I-90 Exit 131 (Visitor Contact Station) is open in both directions. Exit 127 (Launch Control Facility) is closed to eastbound traffic, but open to westbound traffic. Pick up all tour tickets at exit 131. Allow extra time to travel to Delta-01 for tours.
MX Peacekeeper ICBM
The MX or Peacekeeper Intercontinental Ballistic Missile (ICBM) was the last type of ICBM deployed by the U.S. Air Force. Several innovations made the Peacekeeper one of the most lethal nuclear weapons in history.

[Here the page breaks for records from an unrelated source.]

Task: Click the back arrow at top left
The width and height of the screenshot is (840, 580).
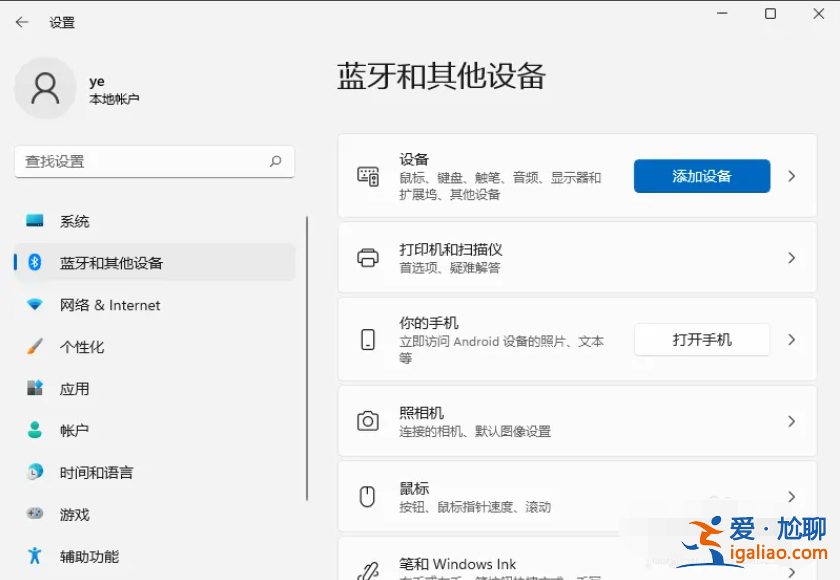Action: tap(21, 21)
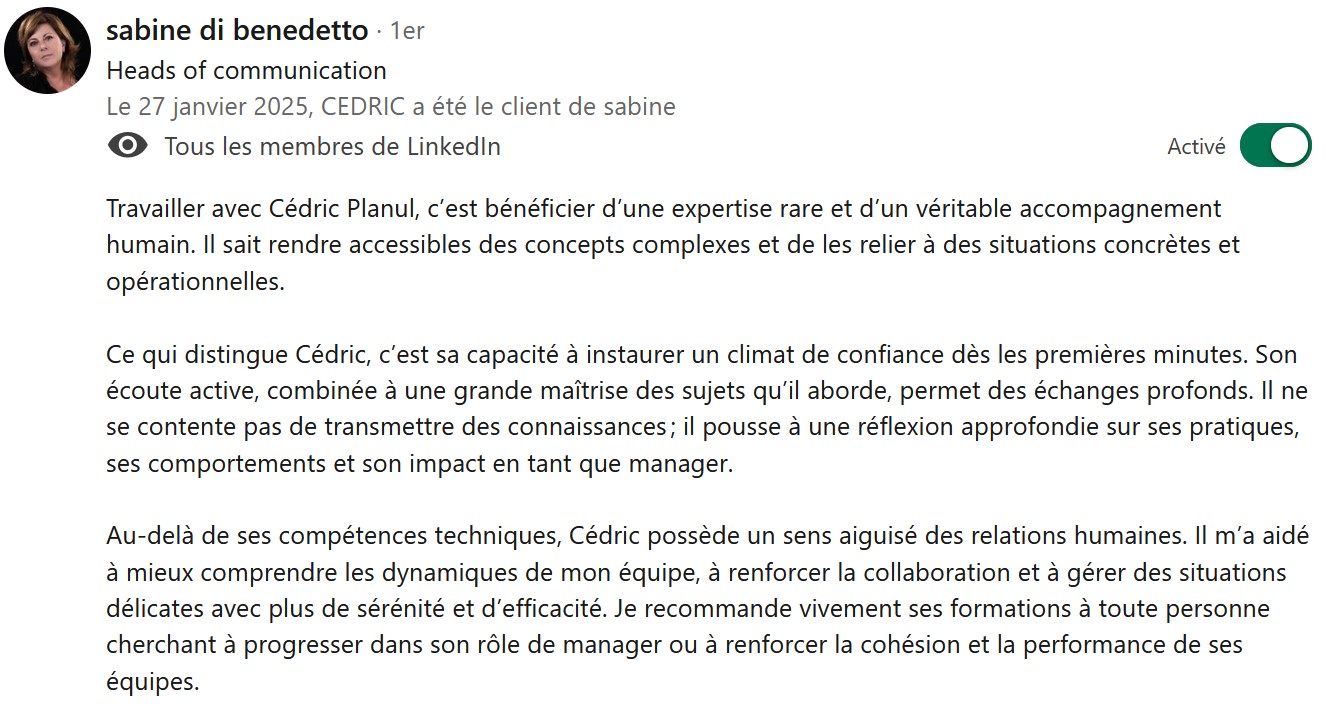Click the Tous les membres de LinkedIn label
Image resolution: width=1326 pixels, height=704 pixels.
332,147
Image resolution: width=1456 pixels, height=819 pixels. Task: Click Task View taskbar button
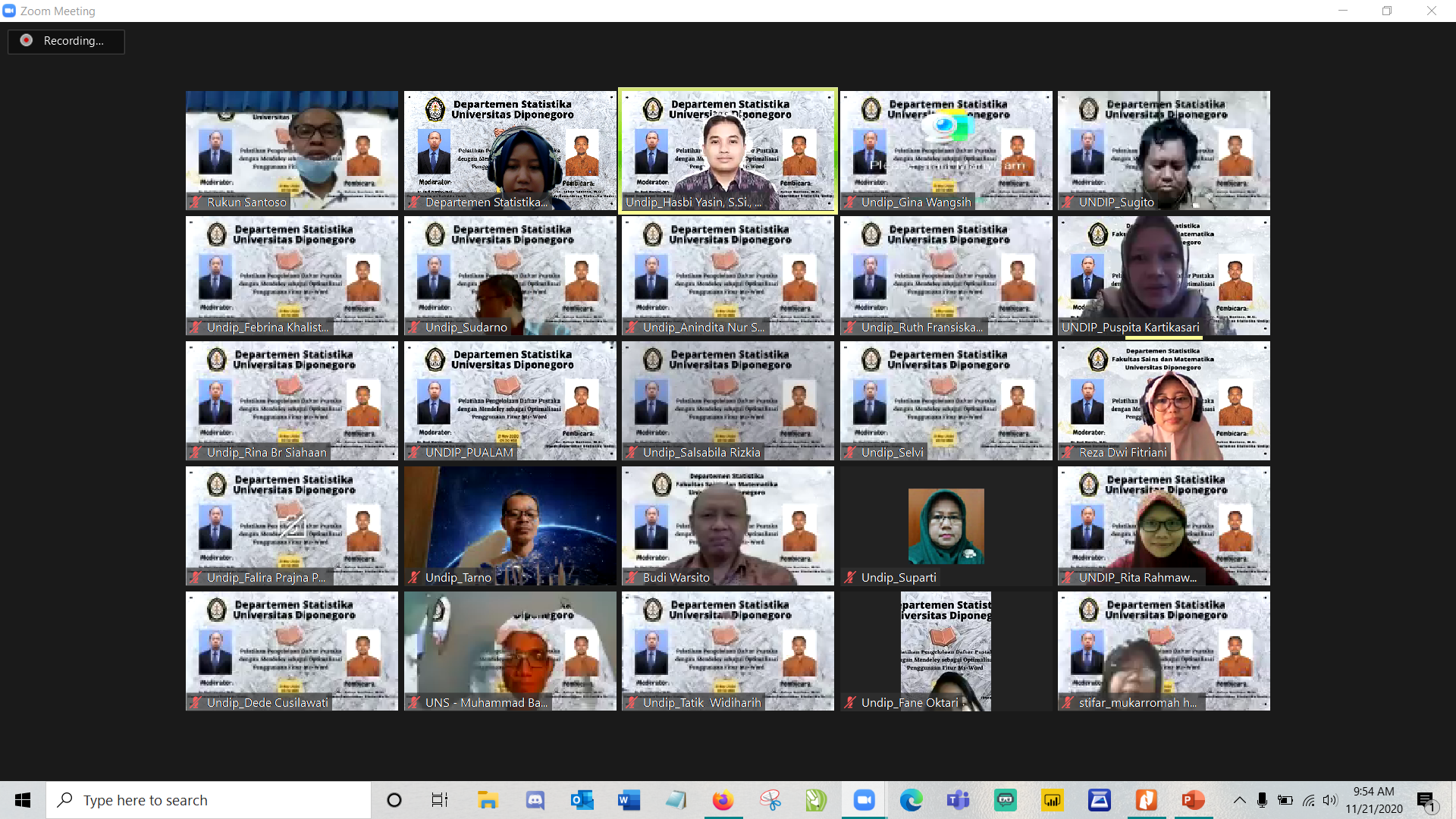click(440, 800)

The use of a Kevlar epoxy composite made the Peacekeeper's airframe much lighter then previous ICBM's, allowing it to hold ten warheads. The Peacekeeper was also the only ICBM to use a cold launch technique. This meant the missile was literally blown out of the silo using steam pressure, then its first stage rocket would ignite on the surface for lift off. (This technique is also used for Submarine Launched Ballistic Missiles).
The Peacekeeper weighed 192,300 pounds, about two and a half times a Minuteman. Much of this weight could help to carry ten 300 kilton warheads to targets up to 6,800 miles ways.

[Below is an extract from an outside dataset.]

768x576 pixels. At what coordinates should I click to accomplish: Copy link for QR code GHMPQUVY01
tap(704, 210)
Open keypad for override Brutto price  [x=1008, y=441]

Great consideration was given to a rail based deployment for the missile in early debates. Finally, 50 Peacekeepers were placed in modified Minuteman III silos across southeastern Wyoming from 1987-2005.

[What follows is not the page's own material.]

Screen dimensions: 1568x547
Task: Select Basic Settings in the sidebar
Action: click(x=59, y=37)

Note: The missile is now referred to as the Peacekeeper. While under development it was first called Missile-X or MX. This name was most commonly used by the media and during debates before its eventual deployment.
Did You Know?
Minuteman Missiles were considered technological wonders because they were the United States first solid fuelled intercontinental ballistic missiles (ICBMs) which allowed for: a) hair-trigger launch response b) precise accuracy c) remotely controlled and d) could be mass produced.